Enable speaker separation and identification at the word level.

  • Default: false
  • Type: boolean

Usage

Example:

"input": {
  "url": "https://example.com/path/to/file.mp3",
  "diarization": true
}

Output Format Speaker labels are included in both segments and word_segments when diarization is enabled.

"word_segments": [
    {
        "word": "I",
        "start": 4.963,
        "end": 5.024,
        "score": 0.597,
        "speaker": "SPEAKER_00"
    },
    {
        "word": "understand",
        "start": 5.084,
        "end": 5.548,
        "score": 0.471,
        "speaker": "SPEAKER_00"
    },
    {
        "word": "something.",
        "start": 6.073,
        "end": 6.376,
        "score": 0.295,
        "speaker": "SPEAKER_00"
    }
]

5. sentence_diarization

Description

Include speaker information at the sentence level.

  • Default: false
  • Type: boolean

Usage

Example:

"input": {
  "url": "https://example.com/path/to/file.mp3",
  "sentence_diarization": true
}

Output Format Speaker labels are included in the segments array when sentence_diarization is enabled.

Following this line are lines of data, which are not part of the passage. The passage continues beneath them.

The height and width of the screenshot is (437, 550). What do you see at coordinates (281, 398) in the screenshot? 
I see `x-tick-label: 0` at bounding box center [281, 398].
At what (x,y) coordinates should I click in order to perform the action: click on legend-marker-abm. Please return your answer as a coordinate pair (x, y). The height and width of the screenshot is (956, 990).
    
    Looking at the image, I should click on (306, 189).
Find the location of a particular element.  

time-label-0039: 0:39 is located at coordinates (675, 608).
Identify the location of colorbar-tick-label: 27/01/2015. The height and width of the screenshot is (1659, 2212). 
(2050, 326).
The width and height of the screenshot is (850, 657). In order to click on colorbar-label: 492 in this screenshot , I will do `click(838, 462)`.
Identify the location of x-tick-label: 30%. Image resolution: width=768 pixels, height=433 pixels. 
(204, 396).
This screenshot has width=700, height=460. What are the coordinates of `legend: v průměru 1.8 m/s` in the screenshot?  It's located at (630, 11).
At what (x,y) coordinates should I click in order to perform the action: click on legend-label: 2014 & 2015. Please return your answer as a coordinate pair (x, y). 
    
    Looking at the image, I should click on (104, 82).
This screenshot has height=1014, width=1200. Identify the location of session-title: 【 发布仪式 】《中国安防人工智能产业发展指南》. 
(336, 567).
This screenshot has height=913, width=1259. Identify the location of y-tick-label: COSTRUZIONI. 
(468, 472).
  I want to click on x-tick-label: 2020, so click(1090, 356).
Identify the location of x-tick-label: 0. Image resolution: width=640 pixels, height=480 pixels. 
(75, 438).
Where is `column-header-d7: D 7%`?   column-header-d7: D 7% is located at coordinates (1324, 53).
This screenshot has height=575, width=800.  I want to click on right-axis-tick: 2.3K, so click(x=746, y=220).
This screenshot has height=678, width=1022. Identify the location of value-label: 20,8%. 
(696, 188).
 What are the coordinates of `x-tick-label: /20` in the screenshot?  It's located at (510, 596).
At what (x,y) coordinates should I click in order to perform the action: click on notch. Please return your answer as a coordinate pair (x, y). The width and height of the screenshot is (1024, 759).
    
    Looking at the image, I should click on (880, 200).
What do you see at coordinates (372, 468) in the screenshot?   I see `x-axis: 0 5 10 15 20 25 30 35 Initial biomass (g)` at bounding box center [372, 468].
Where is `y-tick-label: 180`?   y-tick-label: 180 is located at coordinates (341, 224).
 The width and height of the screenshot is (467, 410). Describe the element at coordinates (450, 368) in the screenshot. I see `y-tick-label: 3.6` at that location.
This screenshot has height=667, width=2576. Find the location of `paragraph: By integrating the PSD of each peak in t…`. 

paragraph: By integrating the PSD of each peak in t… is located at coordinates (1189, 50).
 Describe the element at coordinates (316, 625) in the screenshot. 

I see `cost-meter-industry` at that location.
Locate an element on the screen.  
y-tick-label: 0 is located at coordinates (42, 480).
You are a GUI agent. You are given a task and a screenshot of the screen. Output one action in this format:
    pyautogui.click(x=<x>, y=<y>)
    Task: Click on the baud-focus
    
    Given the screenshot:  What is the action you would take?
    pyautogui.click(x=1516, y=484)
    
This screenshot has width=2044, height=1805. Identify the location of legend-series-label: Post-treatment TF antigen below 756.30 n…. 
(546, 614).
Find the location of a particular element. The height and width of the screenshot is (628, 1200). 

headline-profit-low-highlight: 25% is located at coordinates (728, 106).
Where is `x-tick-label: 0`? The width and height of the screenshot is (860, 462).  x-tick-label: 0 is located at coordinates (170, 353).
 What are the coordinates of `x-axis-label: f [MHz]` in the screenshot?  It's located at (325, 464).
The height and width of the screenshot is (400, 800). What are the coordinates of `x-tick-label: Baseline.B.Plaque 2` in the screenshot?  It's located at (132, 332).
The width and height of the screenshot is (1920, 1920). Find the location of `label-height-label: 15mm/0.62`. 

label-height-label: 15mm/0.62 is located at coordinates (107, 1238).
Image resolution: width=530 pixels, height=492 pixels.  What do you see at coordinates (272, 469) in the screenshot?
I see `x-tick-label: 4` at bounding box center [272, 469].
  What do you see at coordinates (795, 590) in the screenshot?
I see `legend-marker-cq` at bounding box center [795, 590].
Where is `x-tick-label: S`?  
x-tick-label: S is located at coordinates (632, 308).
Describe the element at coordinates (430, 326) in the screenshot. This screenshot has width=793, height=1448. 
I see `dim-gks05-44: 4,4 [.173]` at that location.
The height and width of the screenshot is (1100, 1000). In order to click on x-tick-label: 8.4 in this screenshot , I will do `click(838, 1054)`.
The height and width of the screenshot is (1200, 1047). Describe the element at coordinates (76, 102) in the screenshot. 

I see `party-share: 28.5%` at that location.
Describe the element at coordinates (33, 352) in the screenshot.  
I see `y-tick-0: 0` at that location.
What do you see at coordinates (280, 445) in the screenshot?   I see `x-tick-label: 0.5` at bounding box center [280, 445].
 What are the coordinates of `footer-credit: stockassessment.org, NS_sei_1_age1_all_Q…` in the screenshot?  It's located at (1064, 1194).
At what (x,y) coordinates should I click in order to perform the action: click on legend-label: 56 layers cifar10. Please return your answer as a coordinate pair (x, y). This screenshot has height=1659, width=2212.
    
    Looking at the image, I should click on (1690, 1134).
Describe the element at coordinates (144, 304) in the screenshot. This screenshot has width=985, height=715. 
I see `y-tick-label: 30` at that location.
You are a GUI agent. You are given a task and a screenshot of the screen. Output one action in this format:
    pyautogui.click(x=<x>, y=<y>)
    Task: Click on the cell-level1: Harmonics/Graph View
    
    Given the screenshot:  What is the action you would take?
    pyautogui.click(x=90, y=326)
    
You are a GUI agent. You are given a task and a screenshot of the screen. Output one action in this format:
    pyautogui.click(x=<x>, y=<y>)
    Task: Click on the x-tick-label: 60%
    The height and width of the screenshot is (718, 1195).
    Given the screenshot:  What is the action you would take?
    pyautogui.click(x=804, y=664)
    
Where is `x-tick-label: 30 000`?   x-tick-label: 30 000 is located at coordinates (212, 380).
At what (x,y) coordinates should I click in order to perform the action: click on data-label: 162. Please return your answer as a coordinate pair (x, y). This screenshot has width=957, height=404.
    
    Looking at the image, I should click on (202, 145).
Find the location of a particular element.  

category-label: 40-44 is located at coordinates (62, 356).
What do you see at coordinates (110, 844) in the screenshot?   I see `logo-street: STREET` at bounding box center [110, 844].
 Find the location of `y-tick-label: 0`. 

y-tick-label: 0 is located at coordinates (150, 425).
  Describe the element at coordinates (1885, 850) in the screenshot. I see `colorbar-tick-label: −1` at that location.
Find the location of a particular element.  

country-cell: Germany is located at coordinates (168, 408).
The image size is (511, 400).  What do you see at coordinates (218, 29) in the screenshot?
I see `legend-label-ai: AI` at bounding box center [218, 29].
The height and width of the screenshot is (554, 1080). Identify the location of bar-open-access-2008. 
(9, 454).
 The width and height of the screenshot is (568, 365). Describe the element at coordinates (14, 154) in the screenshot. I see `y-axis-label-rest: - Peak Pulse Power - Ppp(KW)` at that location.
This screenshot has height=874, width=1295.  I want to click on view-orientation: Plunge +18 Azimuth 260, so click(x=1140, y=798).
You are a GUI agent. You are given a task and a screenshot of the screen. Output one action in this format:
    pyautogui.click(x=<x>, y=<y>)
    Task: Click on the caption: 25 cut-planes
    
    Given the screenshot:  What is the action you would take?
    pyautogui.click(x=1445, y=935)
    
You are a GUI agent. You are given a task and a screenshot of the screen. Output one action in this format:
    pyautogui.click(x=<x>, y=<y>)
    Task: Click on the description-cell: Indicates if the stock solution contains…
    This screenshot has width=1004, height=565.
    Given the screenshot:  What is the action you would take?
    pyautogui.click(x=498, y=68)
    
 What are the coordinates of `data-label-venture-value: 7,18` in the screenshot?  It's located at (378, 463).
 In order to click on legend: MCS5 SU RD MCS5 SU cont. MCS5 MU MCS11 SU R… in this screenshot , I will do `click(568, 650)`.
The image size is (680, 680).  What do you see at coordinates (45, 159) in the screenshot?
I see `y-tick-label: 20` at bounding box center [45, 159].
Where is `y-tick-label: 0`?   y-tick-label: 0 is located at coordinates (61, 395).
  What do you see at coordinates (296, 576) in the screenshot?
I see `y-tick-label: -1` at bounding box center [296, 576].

"sentence_level_timestamps": [
    {
        "text": "I understand something.",
        "timestamp": [
            4.64,
            6.82
        ],
        "start": 4.64,
        "end": 6.82,
        "speaker": "SPEAKER_00"
    }
]

Note: If several speakers are identified in one sentence the most appearing one will be returned.

6. language_code

Description

Specify the language of the transcription to improve diarization and timestamps accuracy performance.

  • Default: en (English)
  • Type: string

Usage

Set "language_code": language_code to specify the language of the audio content.

Example:

"input": {
  "url": "https://example.com/path/to/french_audio.mp3",
  "language_code": "fr"
}

Supported Languages Providing the correct language_code enhances transcription accuracy, especially for features like diarization. Below is a list of supported language codes: “fr” (French), “de” (German), “es” (Spanish), “it” (Italian), “ja” (Japanese), “zh” (Chinese), “nl” (Dutch), “uk” (Ukrainian), “pt” (Portuguese), “ar” (Arabic), “cs” (Czech), “ru” (Russian), “pl” (Polish), “hu” (Hungarian), “fi” (Finnish), “fa” (Persian), “el” (Greek), “tr” (Turkish), “da” (Danish), “he” (Hebrew), “vi” (Vietnamese), “ko” (Korean), “ur” (Urdu), “te” (Telugu), “hi” (Hindi), “ca” (Catalan), “ml” (Malayalam) If the language you use is not in the list, just skip that parameter.

Note: Mandatory for Diarization: When using diarization or sentence_diarization, specifying language_code is required for better performance. Default Language: If language_code is not specified, it defaults to English (“en”).